▶ **Task requirements**: In the records below, begin at the line containing "Task: Click the Asetukset heading title" and end at the line containing "Viewport: 756px width, 398px height."; quote every line in that span exactly, including both boundary lines, and no others.

▶ **Material provided**:
[Start of section]
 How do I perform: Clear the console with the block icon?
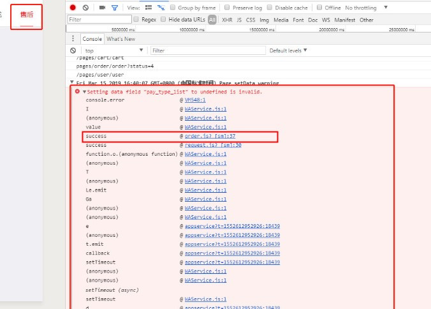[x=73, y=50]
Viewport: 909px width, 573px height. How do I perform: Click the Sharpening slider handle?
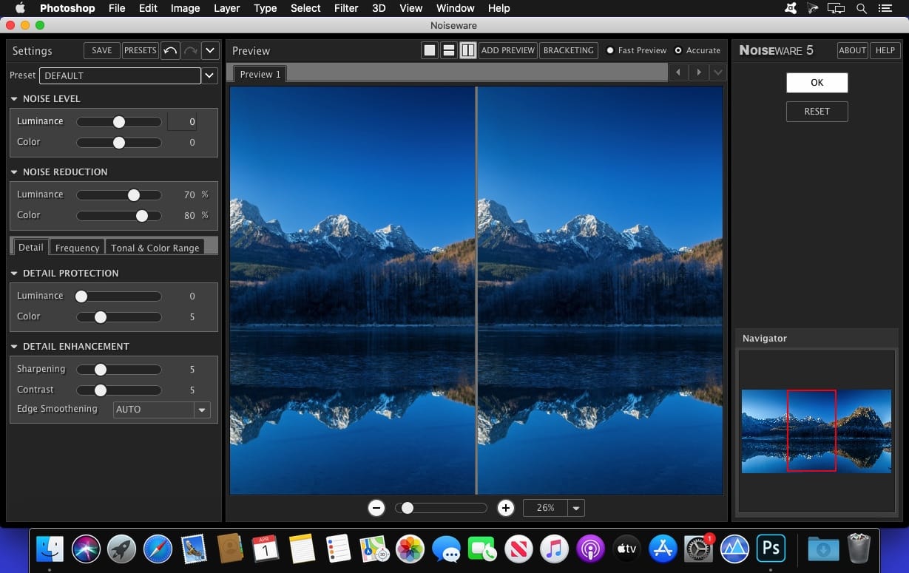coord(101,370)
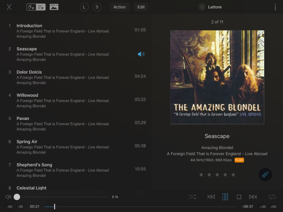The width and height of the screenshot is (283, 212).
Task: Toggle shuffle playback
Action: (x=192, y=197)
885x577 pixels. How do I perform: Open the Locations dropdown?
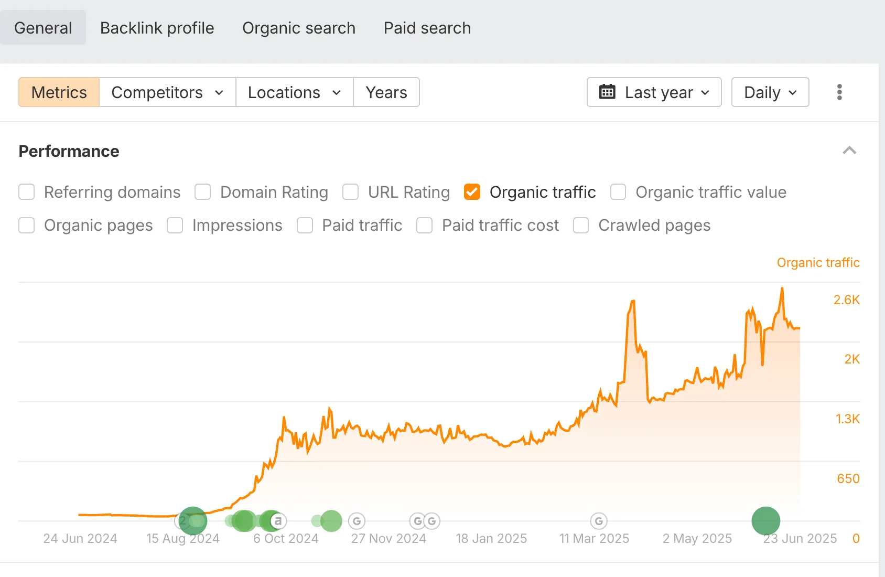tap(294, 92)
[End of section]
[Start of section]
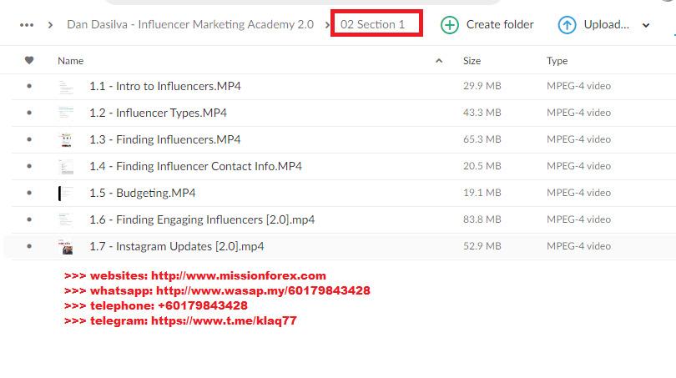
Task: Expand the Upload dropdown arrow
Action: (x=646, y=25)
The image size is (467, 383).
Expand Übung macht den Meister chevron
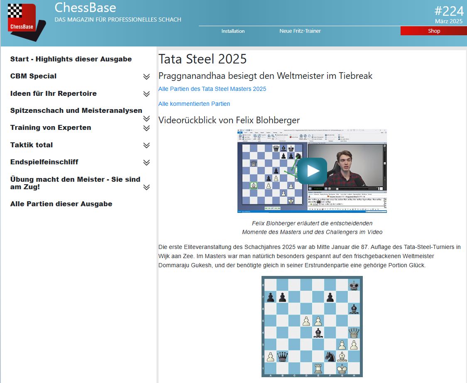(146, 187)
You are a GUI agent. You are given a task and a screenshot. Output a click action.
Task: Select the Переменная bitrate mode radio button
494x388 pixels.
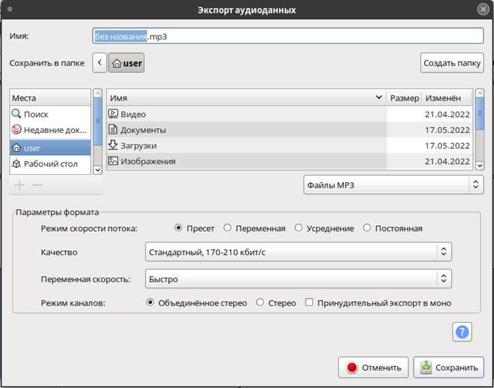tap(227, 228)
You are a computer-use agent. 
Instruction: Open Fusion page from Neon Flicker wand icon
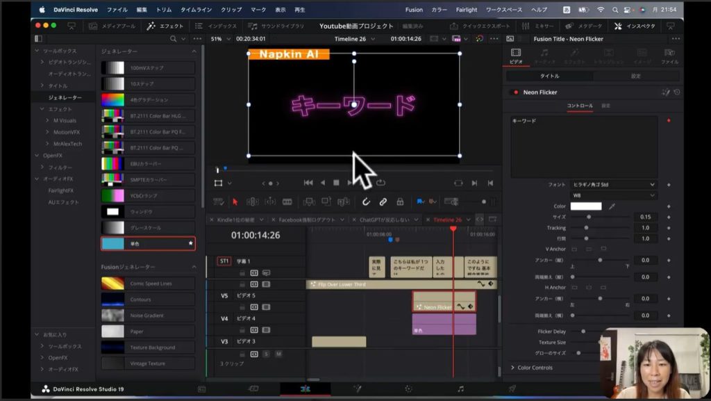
[End of section]
[Start of section]
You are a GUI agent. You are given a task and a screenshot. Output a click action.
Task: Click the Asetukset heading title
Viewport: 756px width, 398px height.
[End of section]
▶ **Task result**:
Task: Click the Asetukset heading title
Viewport: 756px width, 398px height.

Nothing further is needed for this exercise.